A Coding Implementation to Construct an AI Agent with Stay Python Execution and Automated Validation


On this tutorial, we are going to uncover easy methods to harness the facility of a sophisticated AI Agent, augmented with each Python execution and result-validation capabilities, to sort out advanced computational duties. By integrating LangChain’s ReAct agent framework with Anthropic’s Claude API, we construct an end-to-end answer to generate Python code and execute it dwell, seize its outputs, preserve execution state, and routinely confirm outcomes in opposition to anticipated properties or take a look at instances. This seamless loop of “write → run → validate” empowers you to develop strong analyses, algorithms, and easy ML pipelines with confidence in each step.

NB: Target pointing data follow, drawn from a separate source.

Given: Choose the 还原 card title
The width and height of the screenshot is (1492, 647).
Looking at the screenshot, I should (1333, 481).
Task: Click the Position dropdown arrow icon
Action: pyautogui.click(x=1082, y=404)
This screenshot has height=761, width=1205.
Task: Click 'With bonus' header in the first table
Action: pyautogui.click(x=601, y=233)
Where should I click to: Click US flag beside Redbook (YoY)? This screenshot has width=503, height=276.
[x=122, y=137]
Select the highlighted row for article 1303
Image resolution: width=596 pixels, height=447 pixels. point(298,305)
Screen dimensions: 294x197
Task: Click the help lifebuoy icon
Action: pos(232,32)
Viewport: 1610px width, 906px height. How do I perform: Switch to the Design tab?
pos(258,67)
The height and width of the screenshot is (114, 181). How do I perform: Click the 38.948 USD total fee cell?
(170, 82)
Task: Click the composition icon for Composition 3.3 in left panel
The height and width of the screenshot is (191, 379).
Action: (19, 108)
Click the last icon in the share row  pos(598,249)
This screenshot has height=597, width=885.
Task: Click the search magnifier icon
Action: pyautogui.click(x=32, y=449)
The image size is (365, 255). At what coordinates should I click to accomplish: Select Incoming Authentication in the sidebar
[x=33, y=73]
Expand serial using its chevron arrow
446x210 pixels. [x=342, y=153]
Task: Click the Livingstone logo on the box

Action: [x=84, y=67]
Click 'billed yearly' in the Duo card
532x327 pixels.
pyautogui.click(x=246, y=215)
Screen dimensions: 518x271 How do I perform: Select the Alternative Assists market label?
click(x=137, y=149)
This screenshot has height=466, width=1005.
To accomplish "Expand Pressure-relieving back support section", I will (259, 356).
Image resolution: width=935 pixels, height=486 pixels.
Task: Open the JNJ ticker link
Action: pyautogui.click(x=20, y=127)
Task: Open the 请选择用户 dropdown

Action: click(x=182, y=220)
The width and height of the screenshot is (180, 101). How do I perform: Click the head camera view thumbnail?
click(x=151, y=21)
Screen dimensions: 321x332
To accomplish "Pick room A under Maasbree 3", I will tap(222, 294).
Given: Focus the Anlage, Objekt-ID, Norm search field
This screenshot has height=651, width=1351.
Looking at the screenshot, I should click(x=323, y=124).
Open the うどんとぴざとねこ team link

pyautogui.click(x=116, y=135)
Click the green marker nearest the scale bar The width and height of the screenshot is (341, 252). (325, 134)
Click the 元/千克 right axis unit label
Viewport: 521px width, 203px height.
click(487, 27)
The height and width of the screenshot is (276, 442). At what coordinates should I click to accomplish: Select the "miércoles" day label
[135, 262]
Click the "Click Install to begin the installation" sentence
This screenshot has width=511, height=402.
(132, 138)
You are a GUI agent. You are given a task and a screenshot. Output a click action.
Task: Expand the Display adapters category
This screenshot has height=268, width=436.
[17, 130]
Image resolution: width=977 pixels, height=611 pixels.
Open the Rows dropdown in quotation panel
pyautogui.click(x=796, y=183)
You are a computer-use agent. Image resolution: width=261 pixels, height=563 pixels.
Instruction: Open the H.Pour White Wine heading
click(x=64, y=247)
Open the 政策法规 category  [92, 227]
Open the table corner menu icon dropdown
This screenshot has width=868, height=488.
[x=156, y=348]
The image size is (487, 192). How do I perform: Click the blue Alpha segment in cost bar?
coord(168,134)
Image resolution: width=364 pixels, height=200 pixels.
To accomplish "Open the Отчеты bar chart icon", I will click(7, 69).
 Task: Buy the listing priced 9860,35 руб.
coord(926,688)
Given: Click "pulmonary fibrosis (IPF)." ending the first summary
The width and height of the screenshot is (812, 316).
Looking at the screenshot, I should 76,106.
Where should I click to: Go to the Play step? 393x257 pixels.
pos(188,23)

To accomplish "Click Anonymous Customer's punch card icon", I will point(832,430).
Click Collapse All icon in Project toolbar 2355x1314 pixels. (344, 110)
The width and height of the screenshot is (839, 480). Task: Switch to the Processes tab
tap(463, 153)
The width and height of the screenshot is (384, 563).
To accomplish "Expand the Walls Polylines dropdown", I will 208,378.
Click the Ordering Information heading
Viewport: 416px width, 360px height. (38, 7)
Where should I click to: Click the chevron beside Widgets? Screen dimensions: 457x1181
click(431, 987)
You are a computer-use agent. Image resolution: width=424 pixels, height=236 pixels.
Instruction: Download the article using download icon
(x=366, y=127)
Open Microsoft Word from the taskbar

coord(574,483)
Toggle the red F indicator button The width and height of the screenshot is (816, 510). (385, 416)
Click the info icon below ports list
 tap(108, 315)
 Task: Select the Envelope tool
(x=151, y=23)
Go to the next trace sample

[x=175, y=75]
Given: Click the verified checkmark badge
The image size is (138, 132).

!pip set up langchain langchain-anthropic langchain-core anthropic

We set up the core LangChain framework together with the Anthropic integration and its core utilities, making certain you may have each the agent orchestration instruments (langchain, langchain-core) and the Claude-specific bindings (langchain-anthropic, anthropic) out there in your surroundings.

import os
from langchain.brokers import create_react_agent, AgentExecutor
from langchain.instruments import Device
from langchain_core.prompts import PromptTemplate
from langchain_anthropic import ChatAnthropic
import sys
import io
import re
import json
from typing import Dict, Any, Listing

We deliver collectively every little thing wanted to construct our ReAct-style agent: OS entry for surroundings variables, LangChain’s agent constructors (create_react_agent, AgentExecutor), and Device class for outlining customized actions, the PromptTemplate for crafting the chain-of-thought immediate, and Anthropic’s ChatAnthropic shopper for connecting to Claude. Customary Python modules (sys, io, re, json) deal with I/O seize, common expressions, and serialization, whereas typing offers sort hints for clearer, extra maintainable code.

class PythonREPLTool:
    def __init__(self):
        self.globals_dict = {
            '__builtins__': __builtins__,
            'json': json,
            're': re
        }
        self.locals_dict = {}
        self.execution_history = []
   
    def run(self, code: str) -> str:
        attempt:
            old_stdout = sys.stdout
            old_stderr = sys.stderr
            sys.stdout = captured_output = io.StringIO()
            sys.stderr = captured_error = io.StringIO()
           
            execution_result = None
           
            attempt:
                outcome = eval(code, self.globals_dict, self.locals_dict)
                execution_result = outcome
                if outcome shouldn't be None:
                    print(outcome)
            besides SyntaxError:
                exec(code, self.globals_dict, self.locals_dict)
           
            output = captured_output.getvalue()
            error_output = captured_error.getvalue()
           
            sys.stdout = old_stdout
            sys.stderr = old_stderr
           
            self.execution_history.append({
                'code': code,
                'output': output,
                'outcome': execution_result,
                'error': error_output
            })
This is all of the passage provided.